When these new drugs first burst on the scene, the pharmaceutical manufacturers spared no expense to entertain us front-line psychiatrists with lavish dinners which were backdrops for lecture presentations by "hired-gun" academicians, extolling the atypicals as silver bullets while decrying their predecessors. Some even used intimidation tactics by accusing audience members of malpractice if they were still prescribing older antipsychotic medications. We were also told that despite a hundred fold or more increase in pharmaceutical costs with the newer drugs, a cost savings would be appreciated long term in decreased hospitalization rates. Unfortunately, outcome data from managed care organizations with atypicals on their formularies have confirmed the dramatic rise in drug costs, but no significant reduction on the hospital end. Not a surprising finding, considering that the available supply of inpatient psychiatric beds in this country has been far exceeded by demand for them since the days of deinstitutionalization.
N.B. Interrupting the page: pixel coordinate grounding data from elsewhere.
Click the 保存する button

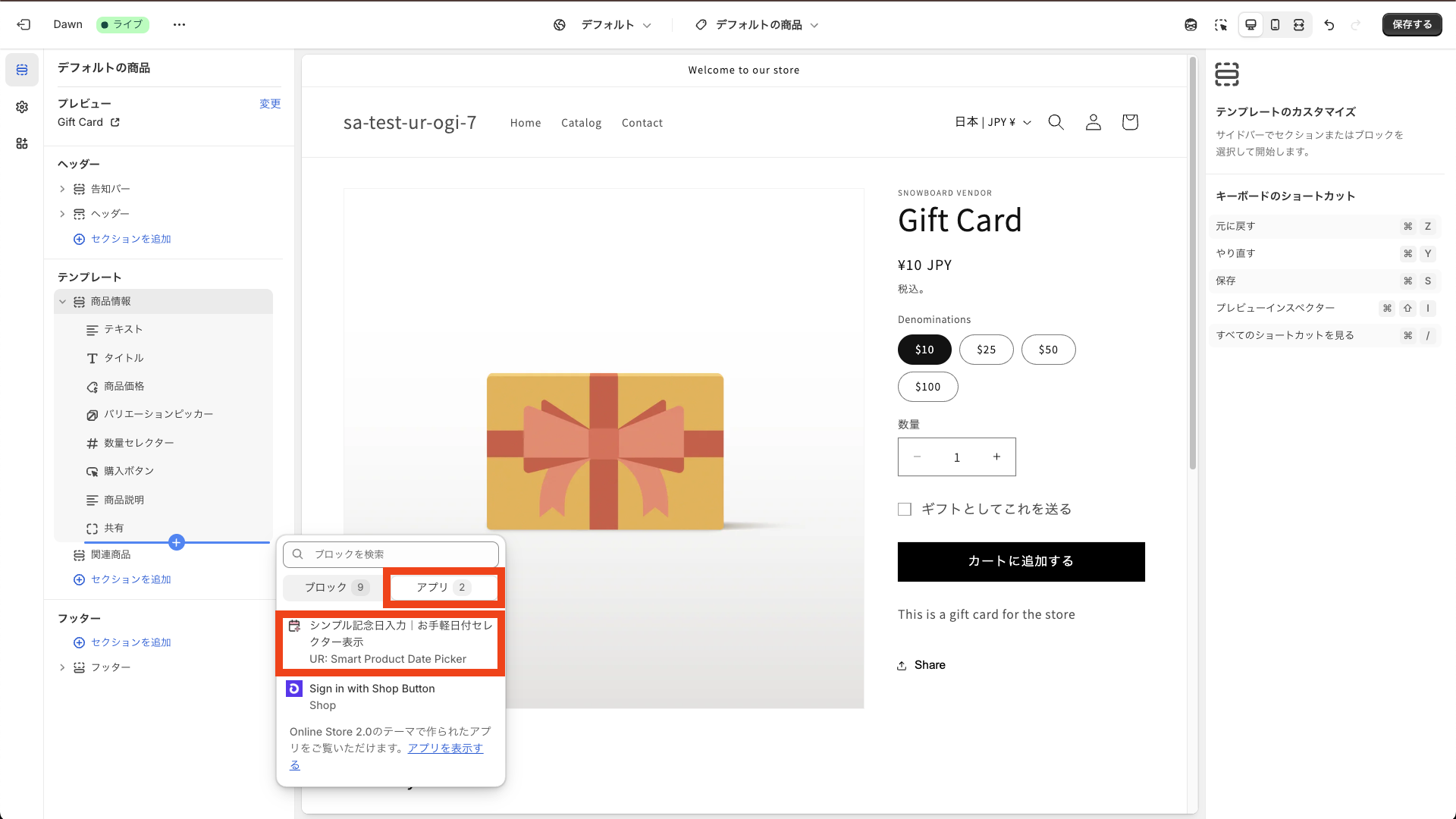pos(1411,24)
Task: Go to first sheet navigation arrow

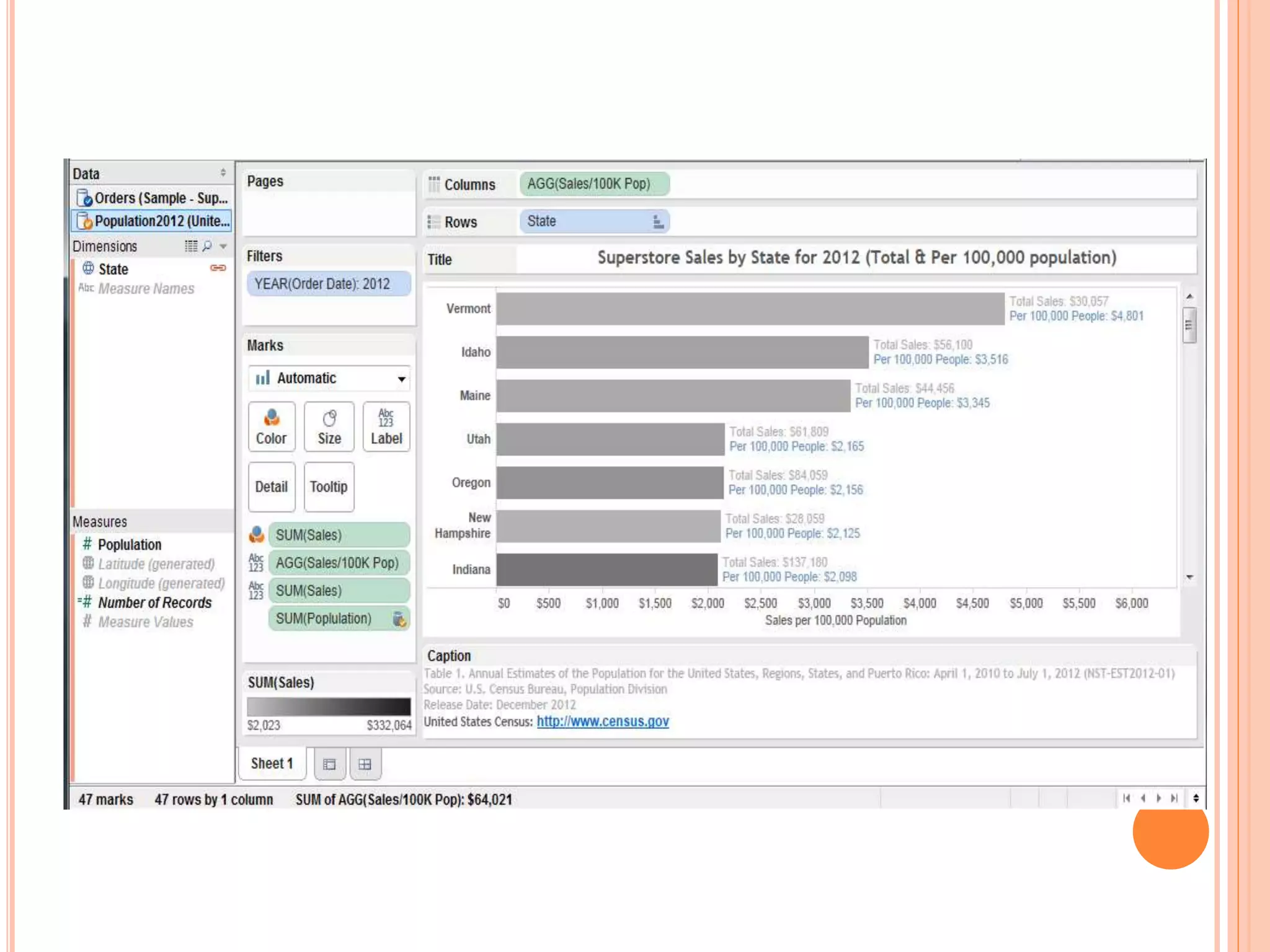Action: point(1127,798)
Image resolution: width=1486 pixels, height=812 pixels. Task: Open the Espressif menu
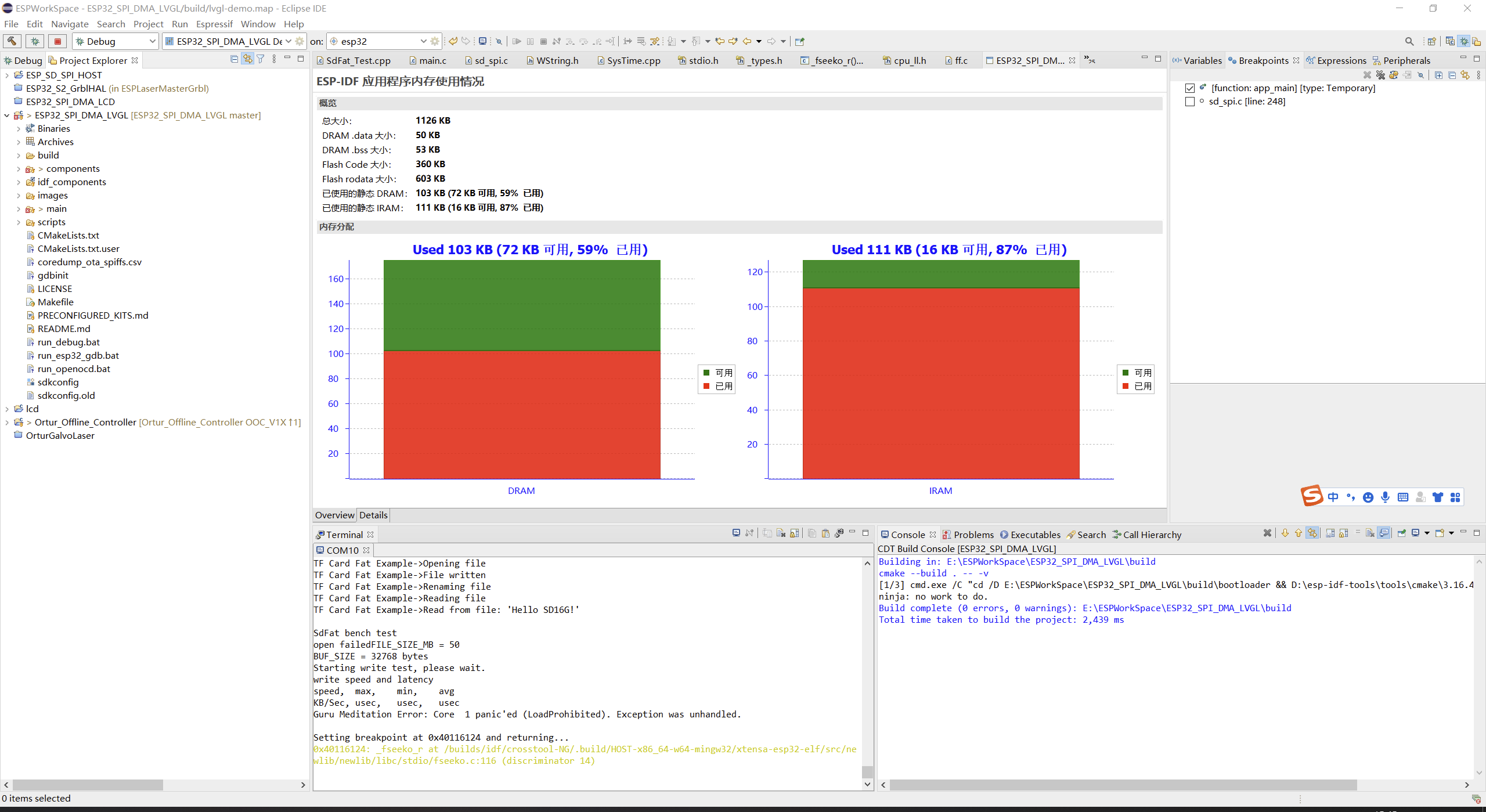point(214,24)
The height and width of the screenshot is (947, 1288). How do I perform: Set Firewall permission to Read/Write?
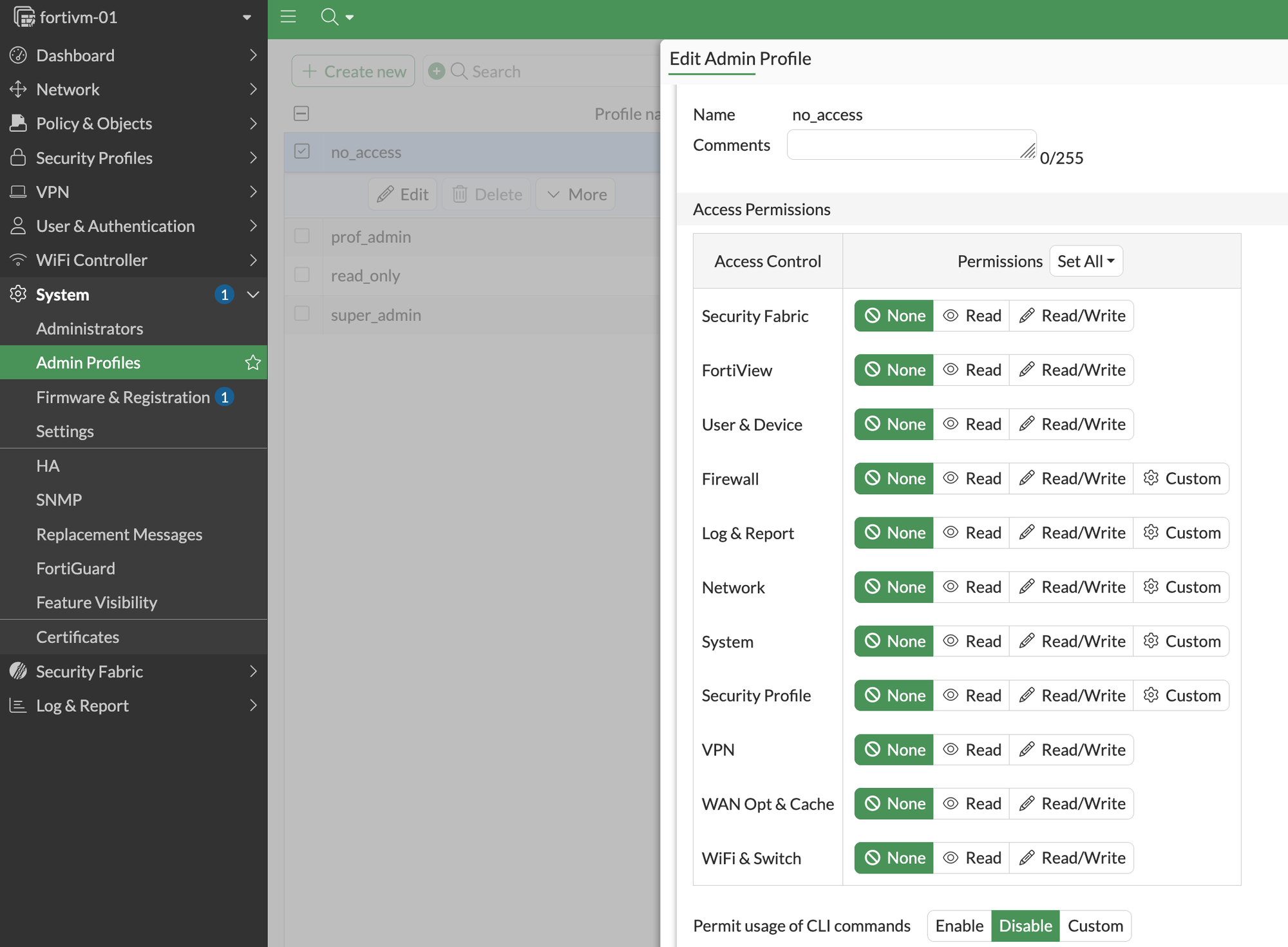point(1072,479)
More recently, the "anti-oldies" sales pitch has softened considerably, as the new drugs now have a solid foothold in the market. Today, sales representatives seem to be spending the bulk of their energies in sales calls attacking their present day competition on safety, efficacy, and cost issues. And after more than a decade of experience with the new generation antipsychotics, great expectations have not been realized. Sometimes, in comparing my relationship with these drug companies, I feel like Charlie Brown having the football yanked away by Lucy right before I kick it. And yet, my vulnerability to having the wool pulled over my eyes is likely to continue as long as the cure remains elusive. Oh well, some sage advice by a seasoned colleague seems to apply here..."Be sure to use a new medicine when it first comes out, before it quits working."